There are nuggets of wisdom throughout the last two sections of the book. In “Lessons Learned” and “Observations,” Gerstner points out that some integrator, fundamentally acting in a service role, controls every major industry. This was the basis for building IBM Global Services. Another shrewd Gerstner insight is that every major industry is built around open standards. It was this realization that led IBM Software to enable and build on open standards in a network-centric world, and Gerstner provides a compelling argument for abandoning proprietary development and embracing software standards (e.g., J2EE and Web Services). In fact, Gerstner argues that the most valuable technology companies are OEM suppliers who leverage their technology wherever possible; therefore, IBM must actively license its technology in order to be successful. The book’s three appendices contain, respectively, some interesting e-mail correspondence, Gerstner’s vision of e-business (including the IBM IT On Demand, autonomic, and grid computing initiatives), and a financial overview of IBM from 1992 to 2002.
The latter clearly demonstrates that Gerstner got results. Although many people criticized IBM for selecting a non-technical CEO, based on IBM’s performance during his reign (and the insight he reveals in this book), Gerstner was definitely the right person for the job. His reinvention of IBM was one of the most dramatic corporate turnarounds of the twentieth century, and the numbers in Appendix C of this book will certainly shut the mouths of any would-be critics.
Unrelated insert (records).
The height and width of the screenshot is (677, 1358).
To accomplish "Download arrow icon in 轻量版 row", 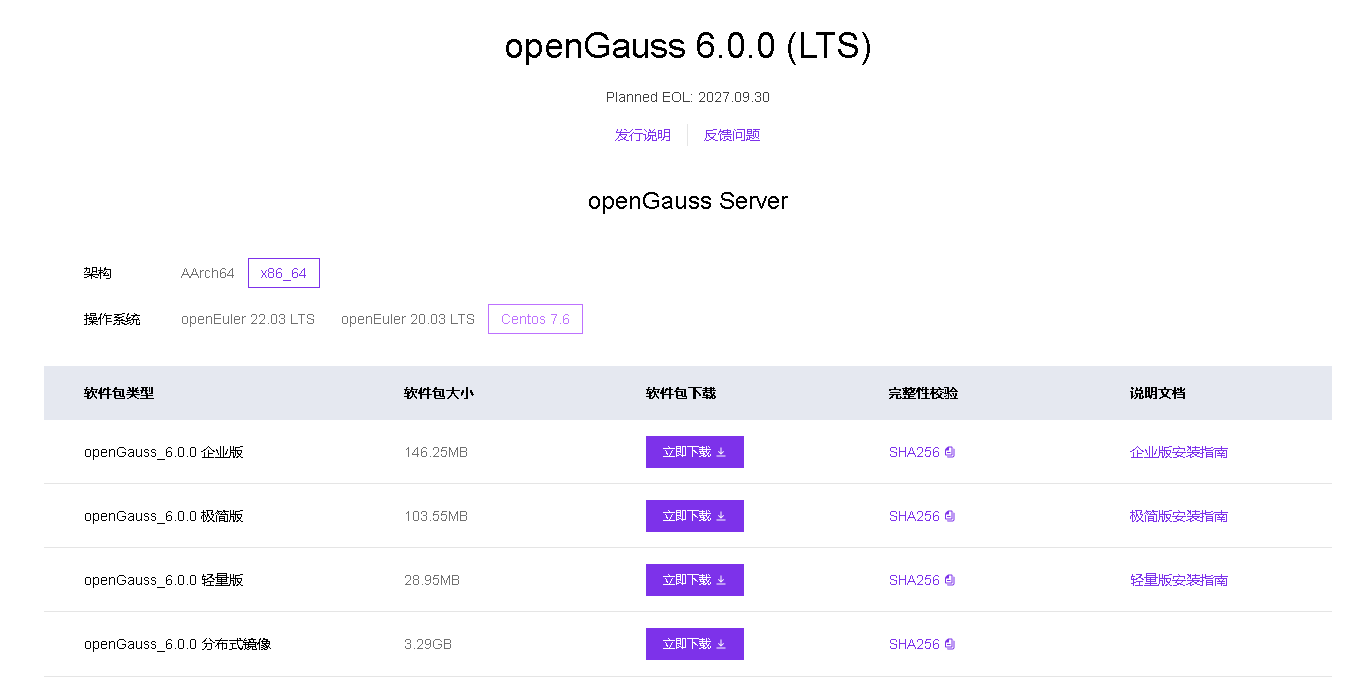I will pos(721,580).
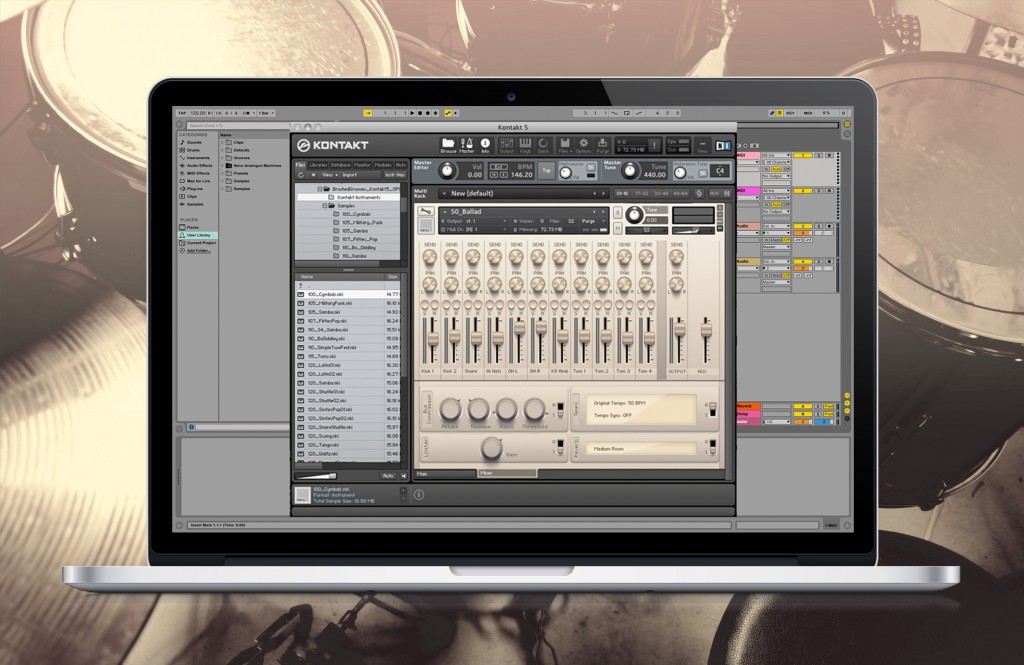The height and width of the screenshot is (665, 1024).
Task: Click the wrench icon on the 50_Ballad instrument
Action: click(x=425, y=213)
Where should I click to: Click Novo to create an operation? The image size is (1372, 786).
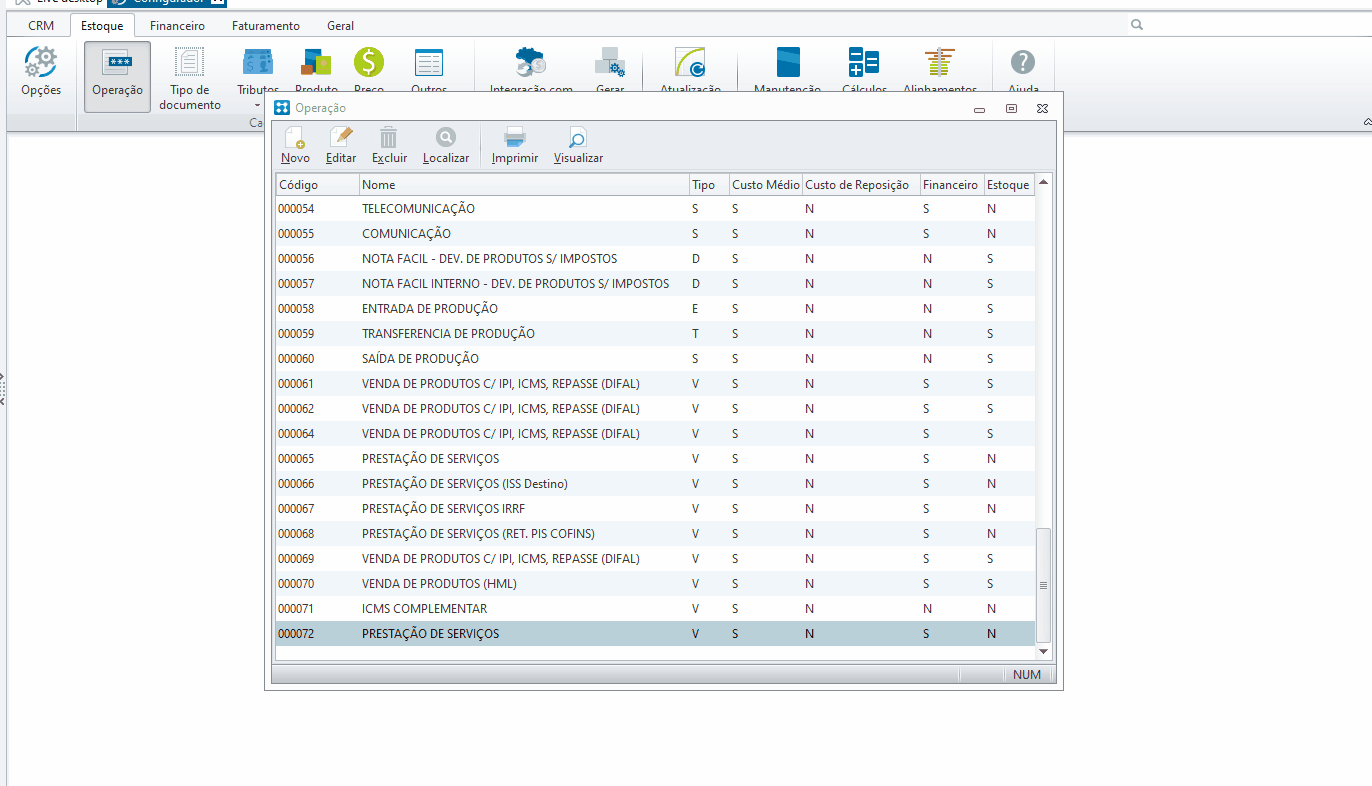pyautogui.click(x=295, y=140)
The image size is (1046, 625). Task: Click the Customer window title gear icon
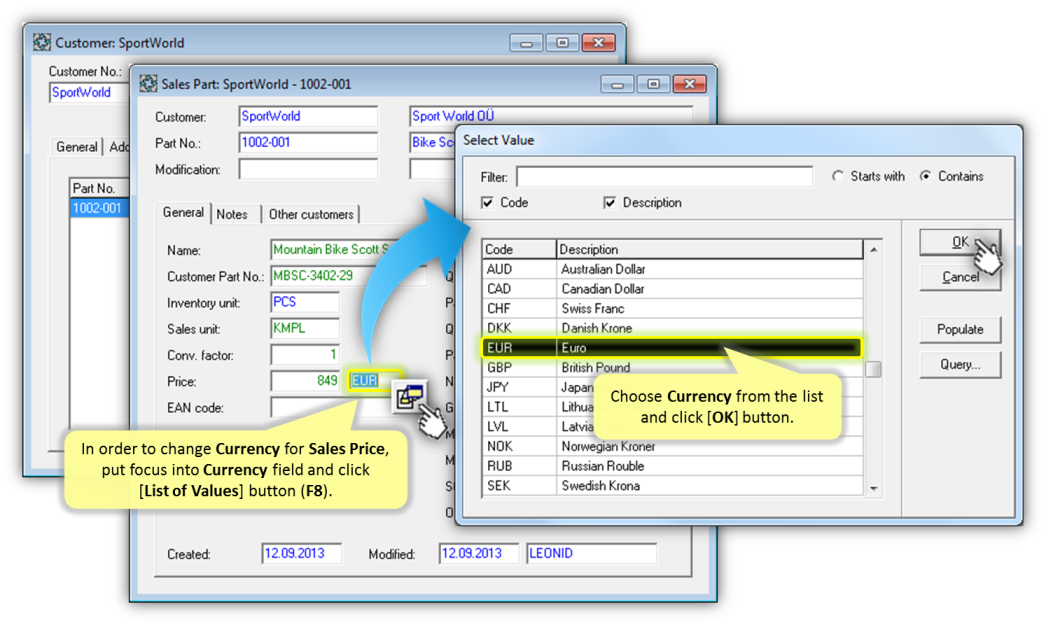coord(42,43)
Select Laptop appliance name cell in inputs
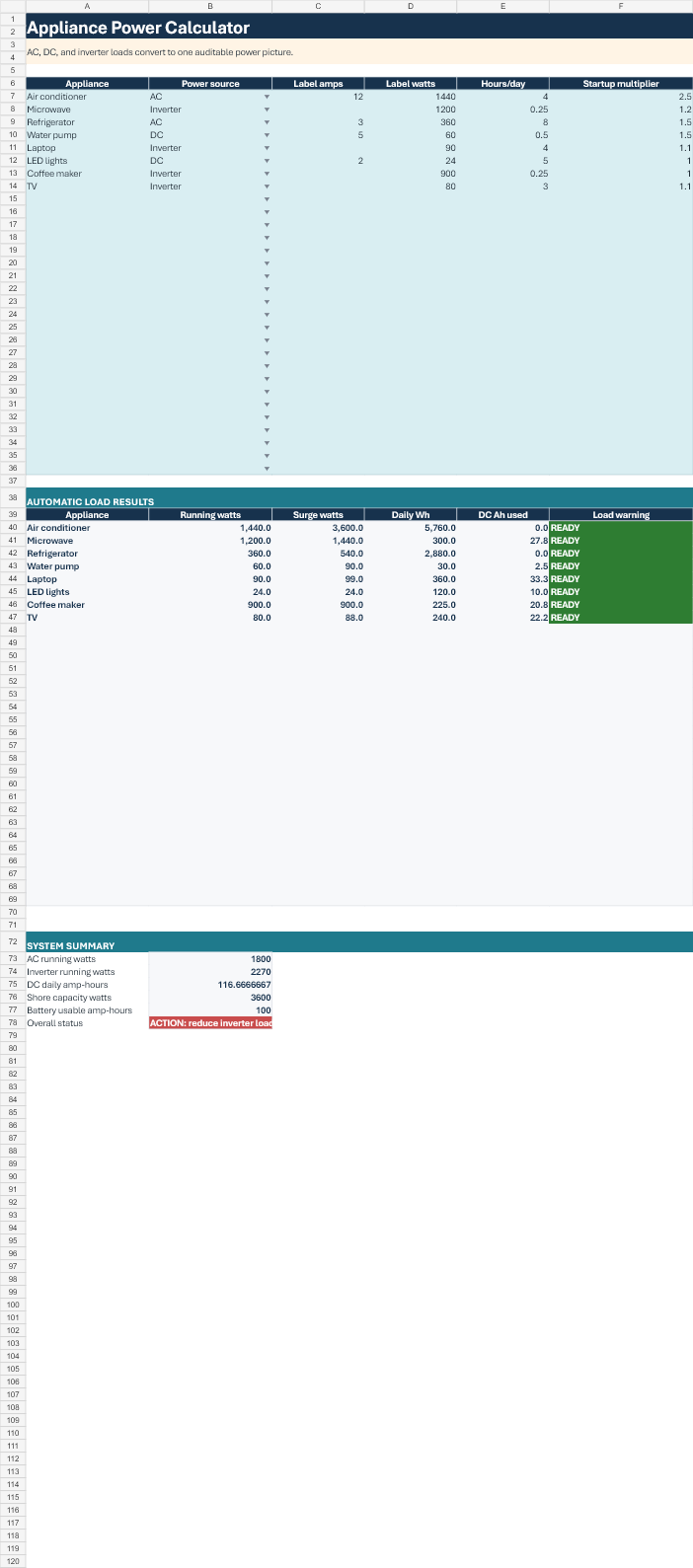The image size is (693, 1568). pyautogui.click(x=87, y=148)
Before opening this book, I had assumed it was Gerstner’s autobiography and would highlight not only his IBM career, but also his years at the consulting firm McKinsey and Company and his executive tenure at American Express and RJR Nabisco. I also assumed that, as is typical of many books by high-profile executives, the book was ghostwritten in part. Gerstner dismisses both of these assumptions in the foreword. Not only did he write the book himself, he claims, but also the book deals (as the subtitle “Inside IBM’s Historic Turnaround” suggests) almost exclusively with Gerstner’s IBM years.
Under other circumstances I might regard this book as just another well written and interesting memoir from a captain of capitalism; both Rational employees and Rational customers now have a stake in the success of IBM and will gain a better understanding and appreciation of the company by reading this book.